View Full Version : Kabuki

03-25-2007, 06:21 AM
Ed. by SWC Admin - copied from here (http://council.smallwarsjournal.com/showthread.php?t=2401&page=15)to spawn as a new thread.


The recent house measure is nothing but political theater. Democrats were elected, in part, to do something about the war. Because congress is by design a debating society they have responded with classic meaningless legislation. The measure won't reconcile with the Senate version of the same bill (so it won't even get to the oval office to be vetoed), but it will drag out negotiations.

As an aside, one thing most people forget when watching our two parties tear into each other is that U.S. foreign policy is generally stable regardless of who happens to be in charge of it. The words change, but the music stays the same.
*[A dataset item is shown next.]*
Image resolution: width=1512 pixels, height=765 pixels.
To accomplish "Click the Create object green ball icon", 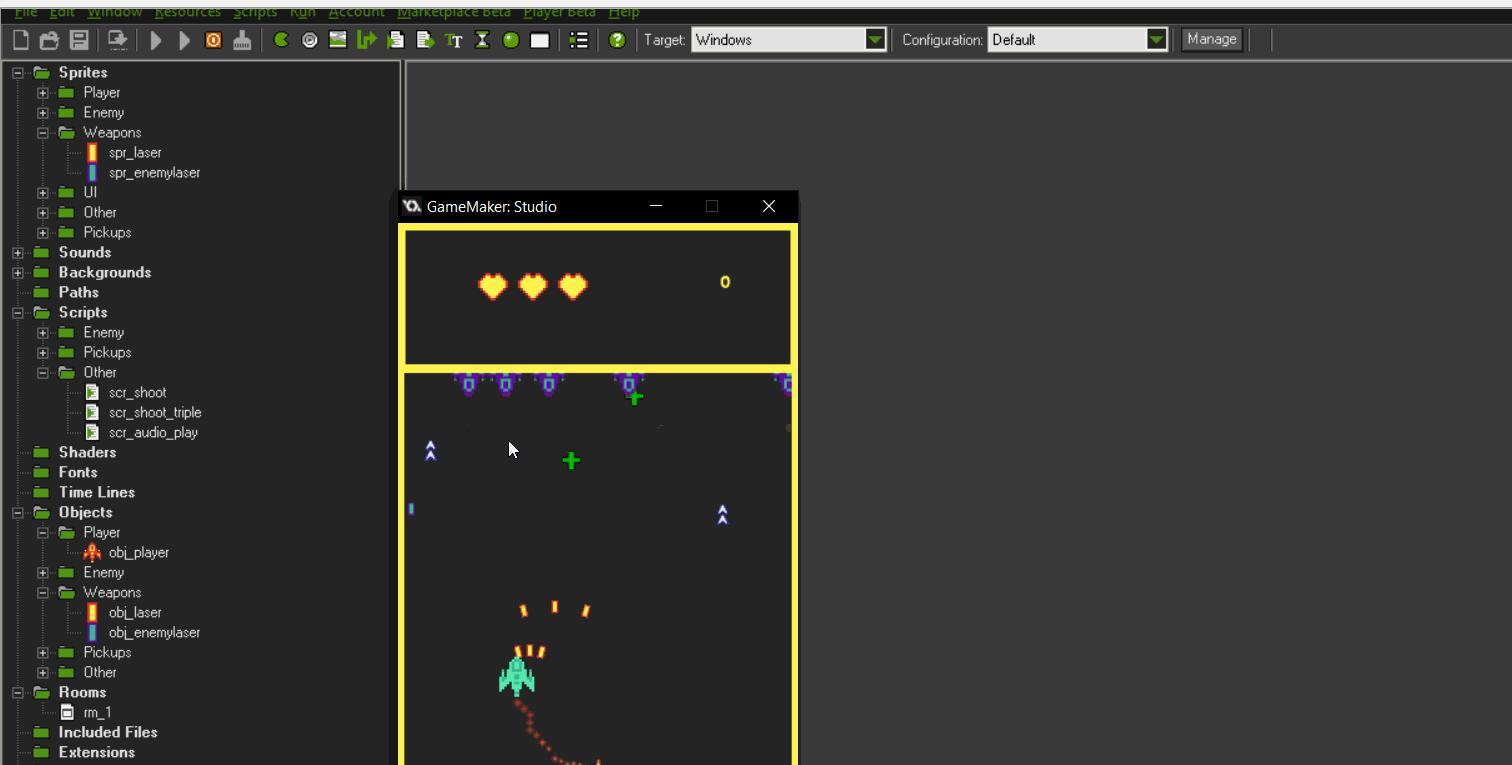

We can talk about democrats not supporting the troops, but if the roles were reversed an John Kerry was in the White House with a republican congress you'd see much the same action: democrats demanding that we support a wartime president and republicans calling for accountability.
As support for this position I could cite Somalia, Bosnia, Kosovo, Desert Fox, etc. The party out of power (i.e. that doesn't hold the White House) opposes everything the President does - they're just harder to deal with when they control the legislative branch.

In any event, Congress has tried to manage every war the nation has ever fought, from the Revolution on, and we've mostly muddled through all right.

Reid Bessenger
08-01-2007, 12:49 PM
I agree that what we see playing out in the US federal government is part of a long evolution characterized by fairly positive to neutral performance. The longer-term trend is one worth knowing. If for no other reason than curiosity, though, have the US branches of government collectively muddled through based upon enjoying at least comparatively more time to proceed? I ask this since the accelerating news cycle and a perceived waning of responsible reading on the part of citizens mix as trends. The impact is tough to discern with clarity, but I think we can agree that it makes it harder for the US government to assess situations, conceive of a better reality, and act to that end. If the availability of time to accomplish these activities in the public forum was a factor in the fair track record, what does it look like now?